Venga, venga a conoscere la mia Rosa; sono convinto che ne nascerebbe una grande amicizia».
Valeria ringraziò e promise che ci avrebbe fatto su un pensierino, per non deluderlo subito.
Andando via, passò per lo studio di Giovannini e lo trovò in conversazione con Adriano, mentre agitava un telegramma tra le mani.
«Valeria» —. disse il professore — «Stavo appunto per farla chiamare; ho delle notizie che la riguardano, che io purtroppo non dovrei dirle, secondo la volontà di Marco… Ma adesso pare che le cose stiano cambiando… Quel cervellone di “Maximus” è riuscito a metterlo seduto su una sedia a rotelle. Marco ha dato palesi segni di un buon miglioramento, anche se rimane paralizzato negli arti inferiori».

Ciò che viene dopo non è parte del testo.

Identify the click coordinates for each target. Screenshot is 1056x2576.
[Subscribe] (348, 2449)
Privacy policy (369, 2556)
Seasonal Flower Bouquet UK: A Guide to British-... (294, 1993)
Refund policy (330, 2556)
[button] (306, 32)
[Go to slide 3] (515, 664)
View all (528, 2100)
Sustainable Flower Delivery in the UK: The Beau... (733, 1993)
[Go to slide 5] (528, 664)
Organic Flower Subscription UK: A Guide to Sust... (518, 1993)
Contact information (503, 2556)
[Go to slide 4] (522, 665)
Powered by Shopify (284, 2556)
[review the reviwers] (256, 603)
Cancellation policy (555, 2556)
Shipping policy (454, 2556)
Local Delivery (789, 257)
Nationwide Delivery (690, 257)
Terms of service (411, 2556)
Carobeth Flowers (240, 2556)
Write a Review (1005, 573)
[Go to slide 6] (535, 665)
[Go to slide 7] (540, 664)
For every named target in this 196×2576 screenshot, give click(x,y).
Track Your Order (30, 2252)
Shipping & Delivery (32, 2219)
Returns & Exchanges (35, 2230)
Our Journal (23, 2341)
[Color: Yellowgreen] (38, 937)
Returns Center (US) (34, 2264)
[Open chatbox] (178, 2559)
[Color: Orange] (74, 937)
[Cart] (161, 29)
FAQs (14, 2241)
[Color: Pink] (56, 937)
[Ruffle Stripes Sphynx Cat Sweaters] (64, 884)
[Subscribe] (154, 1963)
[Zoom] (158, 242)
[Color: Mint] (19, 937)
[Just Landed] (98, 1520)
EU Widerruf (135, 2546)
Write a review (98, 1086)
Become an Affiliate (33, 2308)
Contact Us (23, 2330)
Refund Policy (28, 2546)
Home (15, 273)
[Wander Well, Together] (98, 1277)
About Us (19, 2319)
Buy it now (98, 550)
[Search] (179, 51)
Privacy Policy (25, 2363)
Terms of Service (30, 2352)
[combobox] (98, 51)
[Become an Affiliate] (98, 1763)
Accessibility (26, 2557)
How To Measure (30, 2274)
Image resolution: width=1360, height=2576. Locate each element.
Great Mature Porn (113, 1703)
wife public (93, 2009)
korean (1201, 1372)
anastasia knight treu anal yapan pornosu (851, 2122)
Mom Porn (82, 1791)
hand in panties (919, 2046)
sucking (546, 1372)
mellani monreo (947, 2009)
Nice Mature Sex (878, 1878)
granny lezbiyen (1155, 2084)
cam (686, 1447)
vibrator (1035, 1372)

Valeria vide la stanza girare velocemente intorno a lei, barcollò e sarebbe caduta, se prontamente Adriano non l’avesse sorretta.
Si riprese con grande forza d’animo per saperne di più, ma Giovannini le disse compiacente:
«Per ora non sappiamo altro. Qui» — disse toccando il telegramma — «dice che segue lettera con dettagli. Aspetteremo serenamente».
Per Valeria, quella giornata, le emozioni non erano finite: a casa trovò una lettera di Emily, che con frasi entusiastiche e termini altisonanti le annunciava la parziale guarigione di Marco e il suo rientro in Italia – «tutto fatto da John, tutto fatto da John!» — Marco sarebbe stato rispedito in Italia nella città e nell’ospedale da lui stesso indicati.
Il cuore di Valeria era bene esercitato alle emozioni violente, altrimenti non avrebbe potuto reggere a tanto. Pensando, pensando
una paura folle la invase.
Se Marco ancora non volesse accettarla e si facesse spedire in una altra città, quanto più lontano da lei?
Un odio furibondo prese il posto della paura, verso l’unico uomo che aveva sempre amato.